After much thought, Mercedes made a decision to relocate her important restaurant to Summit due to an attractive opportunity to occupy a restored building at 1014 Robb Street next to a soon-to-open bookstore. Mercedes originally planned to open before the end of June, but has not finalized the Summit open date, which should occur over the next month. Follow via her Facebook page. Mercedes and her staff will be taking a well-deserved break before opening at the new site in Summit. Her familiar portable restaurant, which she calls the La Mariposa Food Truck, will continue to serve the needs of Magnolia residents.

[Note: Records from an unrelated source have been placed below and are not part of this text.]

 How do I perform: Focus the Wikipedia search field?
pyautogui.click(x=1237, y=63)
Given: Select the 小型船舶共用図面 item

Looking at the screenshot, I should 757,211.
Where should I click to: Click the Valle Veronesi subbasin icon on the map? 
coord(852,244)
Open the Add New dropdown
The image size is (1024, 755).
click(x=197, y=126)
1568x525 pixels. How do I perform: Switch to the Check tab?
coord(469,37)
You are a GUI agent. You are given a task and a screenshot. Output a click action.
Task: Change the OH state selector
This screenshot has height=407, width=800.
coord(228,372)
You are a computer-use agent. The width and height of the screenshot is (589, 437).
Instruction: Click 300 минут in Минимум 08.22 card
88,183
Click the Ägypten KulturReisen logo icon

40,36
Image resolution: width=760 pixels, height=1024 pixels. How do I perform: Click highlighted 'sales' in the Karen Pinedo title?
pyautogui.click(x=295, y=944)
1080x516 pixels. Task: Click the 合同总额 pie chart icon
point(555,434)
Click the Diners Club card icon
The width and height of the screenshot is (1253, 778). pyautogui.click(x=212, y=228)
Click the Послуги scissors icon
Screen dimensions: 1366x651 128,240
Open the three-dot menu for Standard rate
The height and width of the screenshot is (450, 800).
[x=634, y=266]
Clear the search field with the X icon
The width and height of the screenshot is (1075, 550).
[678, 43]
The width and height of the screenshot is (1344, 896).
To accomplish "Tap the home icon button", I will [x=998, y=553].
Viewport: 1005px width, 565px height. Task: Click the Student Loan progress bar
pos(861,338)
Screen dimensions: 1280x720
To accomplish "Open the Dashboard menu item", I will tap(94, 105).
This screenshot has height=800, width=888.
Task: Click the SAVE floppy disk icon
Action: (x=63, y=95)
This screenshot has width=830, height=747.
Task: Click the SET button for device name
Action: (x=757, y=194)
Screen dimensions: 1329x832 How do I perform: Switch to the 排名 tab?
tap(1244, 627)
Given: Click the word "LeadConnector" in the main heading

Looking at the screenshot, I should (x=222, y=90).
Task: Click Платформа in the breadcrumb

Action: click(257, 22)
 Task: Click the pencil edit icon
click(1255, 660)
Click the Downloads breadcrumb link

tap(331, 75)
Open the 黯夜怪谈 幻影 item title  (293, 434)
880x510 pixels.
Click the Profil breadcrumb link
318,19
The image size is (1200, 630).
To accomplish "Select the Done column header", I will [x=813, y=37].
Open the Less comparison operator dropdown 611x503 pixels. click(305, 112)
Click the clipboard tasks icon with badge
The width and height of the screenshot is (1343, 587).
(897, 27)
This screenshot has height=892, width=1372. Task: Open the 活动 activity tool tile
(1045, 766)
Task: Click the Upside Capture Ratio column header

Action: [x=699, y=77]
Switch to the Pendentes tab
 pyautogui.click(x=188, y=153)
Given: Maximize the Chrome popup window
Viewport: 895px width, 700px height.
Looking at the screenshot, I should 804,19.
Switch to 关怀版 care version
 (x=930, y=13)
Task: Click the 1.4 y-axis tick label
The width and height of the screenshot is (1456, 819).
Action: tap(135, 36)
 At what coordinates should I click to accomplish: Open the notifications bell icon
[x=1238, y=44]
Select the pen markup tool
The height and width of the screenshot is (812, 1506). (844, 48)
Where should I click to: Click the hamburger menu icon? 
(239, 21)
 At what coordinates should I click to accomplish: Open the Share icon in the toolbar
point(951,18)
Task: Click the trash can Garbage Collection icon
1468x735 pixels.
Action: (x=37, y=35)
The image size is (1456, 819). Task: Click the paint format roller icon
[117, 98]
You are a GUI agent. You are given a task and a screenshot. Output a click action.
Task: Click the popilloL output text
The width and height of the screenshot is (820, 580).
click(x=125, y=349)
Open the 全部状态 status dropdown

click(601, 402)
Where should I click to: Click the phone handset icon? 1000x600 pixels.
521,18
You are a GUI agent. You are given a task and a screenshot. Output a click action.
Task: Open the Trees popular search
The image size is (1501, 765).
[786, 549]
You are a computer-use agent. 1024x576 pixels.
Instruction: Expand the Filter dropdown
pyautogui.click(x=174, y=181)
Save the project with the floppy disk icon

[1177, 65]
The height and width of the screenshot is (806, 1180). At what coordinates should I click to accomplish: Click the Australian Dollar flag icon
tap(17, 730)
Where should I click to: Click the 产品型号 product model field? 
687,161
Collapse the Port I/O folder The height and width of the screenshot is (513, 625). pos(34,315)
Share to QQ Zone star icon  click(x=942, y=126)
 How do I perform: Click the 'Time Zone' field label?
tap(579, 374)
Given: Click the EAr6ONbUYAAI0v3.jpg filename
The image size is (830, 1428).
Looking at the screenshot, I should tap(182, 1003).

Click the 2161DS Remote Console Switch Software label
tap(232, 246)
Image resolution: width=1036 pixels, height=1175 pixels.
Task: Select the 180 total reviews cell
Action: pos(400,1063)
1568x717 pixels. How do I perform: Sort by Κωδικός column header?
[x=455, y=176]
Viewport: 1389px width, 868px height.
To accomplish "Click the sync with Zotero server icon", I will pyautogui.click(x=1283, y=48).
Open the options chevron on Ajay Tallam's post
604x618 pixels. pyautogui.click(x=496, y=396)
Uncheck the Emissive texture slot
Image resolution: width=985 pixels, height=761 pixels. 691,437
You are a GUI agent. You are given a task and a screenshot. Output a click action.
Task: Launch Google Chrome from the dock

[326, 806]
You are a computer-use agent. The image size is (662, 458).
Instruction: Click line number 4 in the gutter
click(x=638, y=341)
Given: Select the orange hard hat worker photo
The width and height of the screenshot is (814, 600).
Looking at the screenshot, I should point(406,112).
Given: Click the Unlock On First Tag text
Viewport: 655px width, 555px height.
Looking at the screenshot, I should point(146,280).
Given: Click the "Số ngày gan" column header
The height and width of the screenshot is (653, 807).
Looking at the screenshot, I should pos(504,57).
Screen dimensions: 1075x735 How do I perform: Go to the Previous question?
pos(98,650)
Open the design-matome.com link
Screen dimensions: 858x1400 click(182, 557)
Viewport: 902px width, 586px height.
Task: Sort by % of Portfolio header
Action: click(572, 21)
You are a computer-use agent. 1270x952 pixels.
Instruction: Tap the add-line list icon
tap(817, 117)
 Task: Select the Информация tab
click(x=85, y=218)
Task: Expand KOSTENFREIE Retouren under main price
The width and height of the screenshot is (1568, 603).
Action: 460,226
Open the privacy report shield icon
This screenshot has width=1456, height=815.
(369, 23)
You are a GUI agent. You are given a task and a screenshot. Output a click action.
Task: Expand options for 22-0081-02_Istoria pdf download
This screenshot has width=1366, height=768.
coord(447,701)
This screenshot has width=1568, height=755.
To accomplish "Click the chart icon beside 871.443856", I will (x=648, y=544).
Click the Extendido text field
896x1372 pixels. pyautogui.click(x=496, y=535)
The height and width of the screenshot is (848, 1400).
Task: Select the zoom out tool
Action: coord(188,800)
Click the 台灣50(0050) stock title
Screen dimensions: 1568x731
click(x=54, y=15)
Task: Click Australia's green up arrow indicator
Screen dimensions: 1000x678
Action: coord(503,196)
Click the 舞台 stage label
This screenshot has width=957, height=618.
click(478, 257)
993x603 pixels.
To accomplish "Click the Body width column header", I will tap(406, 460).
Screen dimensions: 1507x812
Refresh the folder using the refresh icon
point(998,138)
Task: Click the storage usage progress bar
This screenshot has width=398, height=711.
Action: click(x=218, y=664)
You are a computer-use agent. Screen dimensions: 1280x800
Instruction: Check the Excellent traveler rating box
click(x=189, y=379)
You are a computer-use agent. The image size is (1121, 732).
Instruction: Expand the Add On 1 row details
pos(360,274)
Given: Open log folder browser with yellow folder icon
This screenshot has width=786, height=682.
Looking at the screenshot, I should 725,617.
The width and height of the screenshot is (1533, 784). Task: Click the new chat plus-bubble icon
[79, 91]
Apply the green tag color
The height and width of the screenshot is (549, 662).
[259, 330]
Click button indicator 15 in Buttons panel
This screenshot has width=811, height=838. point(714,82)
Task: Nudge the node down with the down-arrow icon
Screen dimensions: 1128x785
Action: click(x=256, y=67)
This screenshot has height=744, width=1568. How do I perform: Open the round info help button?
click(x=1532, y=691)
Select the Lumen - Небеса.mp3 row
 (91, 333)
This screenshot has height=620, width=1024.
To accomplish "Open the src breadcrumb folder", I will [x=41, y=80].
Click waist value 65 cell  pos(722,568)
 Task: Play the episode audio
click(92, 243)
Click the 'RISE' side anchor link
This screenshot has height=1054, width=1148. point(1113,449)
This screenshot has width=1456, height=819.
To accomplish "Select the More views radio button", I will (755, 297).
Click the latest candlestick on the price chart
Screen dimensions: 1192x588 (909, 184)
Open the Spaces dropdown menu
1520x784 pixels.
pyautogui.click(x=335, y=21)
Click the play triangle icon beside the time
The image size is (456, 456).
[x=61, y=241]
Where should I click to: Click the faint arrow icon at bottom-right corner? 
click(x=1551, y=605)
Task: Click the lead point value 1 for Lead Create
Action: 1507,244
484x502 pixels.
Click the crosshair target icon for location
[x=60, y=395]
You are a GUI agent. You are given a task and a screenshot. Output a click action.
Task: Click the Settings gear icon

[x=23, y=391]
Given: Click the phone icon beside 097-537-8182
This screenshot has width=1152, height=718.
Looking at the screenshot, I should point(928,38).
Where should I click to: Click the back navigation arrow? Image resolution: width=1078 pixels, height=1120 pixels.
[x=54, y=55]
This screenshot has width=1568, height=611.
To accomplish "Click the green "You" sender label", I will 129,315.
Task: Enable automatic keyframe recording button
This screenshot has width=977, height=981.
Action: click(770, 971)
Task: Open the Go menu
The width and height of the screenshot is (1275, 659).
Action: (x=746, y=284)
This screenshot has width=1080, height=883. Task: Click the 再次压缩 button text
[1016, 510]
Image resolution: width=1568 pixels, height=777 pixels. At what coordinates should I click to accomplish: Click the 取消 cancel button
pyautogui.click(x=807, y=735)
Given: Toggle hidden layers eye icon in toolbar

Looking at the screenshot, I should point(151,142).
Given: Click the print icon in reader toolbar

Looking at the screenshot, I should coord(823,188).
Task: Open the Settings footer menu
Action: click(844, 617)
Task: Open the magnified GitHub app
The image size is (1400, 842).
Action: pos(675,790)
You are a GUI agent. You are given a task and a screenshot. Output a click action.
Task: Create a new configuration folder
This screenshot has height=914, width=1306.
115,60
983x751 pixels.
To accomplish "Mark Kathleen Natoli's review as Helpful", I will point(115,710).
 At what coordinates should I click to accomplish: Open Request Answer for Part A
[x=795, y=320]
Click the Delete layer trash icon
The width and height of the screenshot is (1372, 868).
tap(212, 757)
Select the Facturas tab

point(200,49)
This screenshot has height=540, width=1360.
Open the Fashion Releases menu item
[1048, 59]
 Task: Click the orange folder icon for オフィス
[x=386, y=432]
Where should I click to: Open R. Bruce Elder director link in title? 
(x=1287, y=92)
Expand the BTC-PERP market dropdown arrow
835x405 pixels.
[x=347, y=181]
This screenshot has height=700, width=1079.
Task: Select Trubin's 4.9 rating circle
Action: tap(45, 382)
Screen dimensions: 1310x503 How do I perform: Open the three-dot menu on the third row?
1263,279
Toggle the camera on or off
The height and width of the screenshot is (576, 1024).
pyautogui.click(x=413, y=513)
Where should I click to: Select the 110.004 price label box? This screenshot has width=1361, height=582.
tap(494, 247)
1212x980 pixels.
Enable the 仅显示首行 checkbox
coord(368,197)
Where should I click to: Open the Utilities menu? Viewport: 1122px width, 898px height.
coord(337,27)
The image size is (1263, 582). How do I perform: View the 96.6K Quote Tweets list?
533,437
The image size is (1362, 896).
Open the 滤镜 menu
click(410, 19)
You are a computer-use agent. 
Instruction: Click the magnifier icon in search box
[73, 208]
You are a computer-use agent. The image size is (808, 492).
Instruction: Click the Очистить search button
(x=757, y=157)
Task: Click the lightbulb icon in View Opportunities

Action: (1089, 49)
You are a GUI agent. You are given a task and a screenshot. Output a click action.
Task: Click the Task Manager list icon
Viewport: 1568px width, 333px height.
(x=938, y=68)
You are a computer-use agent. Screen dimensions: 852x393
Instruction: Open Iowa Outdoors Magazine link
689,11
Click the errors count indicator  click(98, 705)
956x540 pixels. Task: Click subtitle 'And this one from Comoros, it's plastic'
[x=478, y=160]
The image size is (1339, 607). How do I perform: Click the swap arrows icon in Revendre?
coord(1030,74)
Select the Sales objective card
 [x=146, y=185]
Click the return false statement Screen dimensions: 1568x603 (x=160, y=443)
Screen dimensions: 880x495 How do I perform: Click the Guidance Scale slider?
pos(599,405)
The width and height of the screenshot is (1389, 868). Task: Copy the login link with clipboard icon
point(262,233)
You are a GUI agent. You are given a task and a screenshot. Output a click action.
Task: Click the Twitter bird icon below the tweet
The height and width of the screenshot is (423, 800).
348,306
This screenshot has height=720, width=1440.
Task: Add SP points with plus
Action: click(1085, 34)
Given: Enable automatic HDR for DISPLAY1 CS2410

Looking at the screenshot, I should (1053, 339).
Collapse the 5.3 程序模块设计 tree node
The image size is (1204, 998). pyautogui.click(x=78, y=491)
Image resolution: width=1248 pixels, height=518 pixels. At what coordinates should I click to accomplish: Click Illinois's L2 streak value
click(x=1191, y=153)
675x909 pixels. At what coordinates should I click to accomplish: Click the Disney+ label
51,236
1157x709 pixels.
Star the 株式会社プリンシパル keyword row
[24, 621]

Magnolia residents feel like a family member is moving away. Most locals don’t agree with her decision to leave and wish she would reconsider. When asked will they continue to come to the restaurant in its new location, most say yes, since it is only ten miles away. However, most locals can’t imagine La Mariposa existing without its homeplace Magnolia, and most, especially the older residents, can’t imagine driving that longer distance as frequently as they do the short trip to W. Railroad Avenue. However, all of them express deep appreciation to Mercedes for the last eighteen years of love and hospitality they received from her artistic creation: La Mariposa! Brava dear Mercedes and blessings for the future!

LA MARIPOSA’S FAMOUS FRONT--- Located in the mid-point of its main street, West Railroad Avenue, across from the Depot and its park grounds, La Mariposa is Magnolia’s downtown gathering place, with an exterior festooned with flags and banners with outdoor dining tables and park benches shaded by crepe myrtles. Many in Magnolia are very sad the business is leaving and consider it the heart of Magnolia.